SILVER SPRING, MD - The Association of Black Women Historians released a statement today urging fans of both the best-selling novel and the new movie The Help to reconsider the popular tale of African American maids in 1960s Jackson, Miss., who risk sharing their experiences with a young white journalist.
The open statement to "fans of The Help" says the book and the movie "distorts, ignores, and trivializes the experiences of black domestic workers. We are specifically concerned about the representations of black life and the lack of attention given to sexual harassment and civil rights activism."
The group goes on to state, "During the 1960s, the era covered in The Help, legal segregation and economic inequalities limited black women's employment opportunities. Up to 90 per cent of working black women in the South labored as domestic servants in white homes. The Help’s representation of these women is a disappointing resurrection of Mammy—a mythical stereotype of black women who were compelled, either by slavery or segregation, to serve white families. Portrayed as asexual, loyal, and contented caretakers of whites, the caricature of Mammy allowed mainstream America to ignore the systemic racism that bound black women to back-breaking, low paying jobs where employers routinely exploited them. The popularity of this most recent iteration is troubling because it reveals a contemporary nostalgia for the days when a black woman could only hope to clean the White House rather than reside in it."
The group of scholars also took issue with author Kathryn Stockett’s use of “black” dialect, her nearly uniform portrayal of black men as cruel or absent, and the lack of attention paid to the sexual harassment that many black women endured in their white employers’ homes, according to an Entertainment Weekly article.
The statement concluded by saying, "Similarly, the film is woefully silent on the rich and vibrant history of black Civil Rights activists in Mississippi.
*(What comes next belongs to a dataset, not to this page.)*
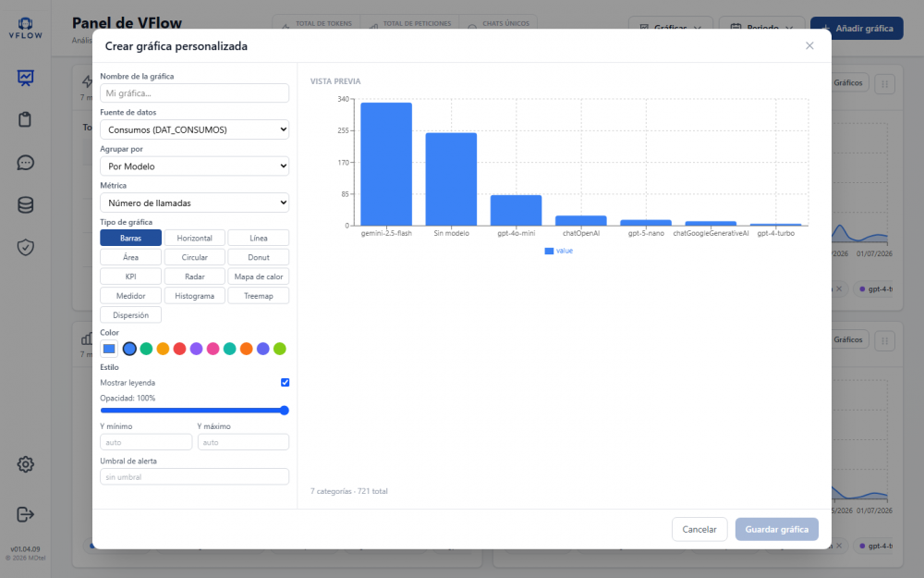924x578 pixels.
Task: Open the clipboard icon in sidebar
Action: (x=25, y=119)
Granted, the assassination of Medgar Evers, the first Mississippi based field secretary of the NAACP, gets some attention. However, Evers’ assassination sends Jackson’s black community frantically scurrying into the streets in utter chaos and disorganized confusion—a far cry from the courage demonstrated by the black men and women who continued his fight. Portraying the most dangerous racists in 1960s Mississippi as a group of attractive, well dressed, society women, while ignoring the reign of terror perpetuated by the Ku Klux Klan and the White Citizens Council, limits racial injustice to individual acts of meanness.
The scholars praised the performances of the black actresses in the film, pointing out, "This statement is in no way a criticism of their talent. It is, however, an attempt to provide context for this popular rendition of black life in the Jim Crow South. In the end, The Help is not a story about the millions of hardworking and dignified black women who labored in white homes to support their families and communities. Rather, it is the coming-of-age story of a white protagonist, who uses myths about the lives of black women to make sense of her own. The Association of Black Women Historians finds it unacceptable for either this book or this film to strip black women’s lives of historical accuracy for the sake of entertainment."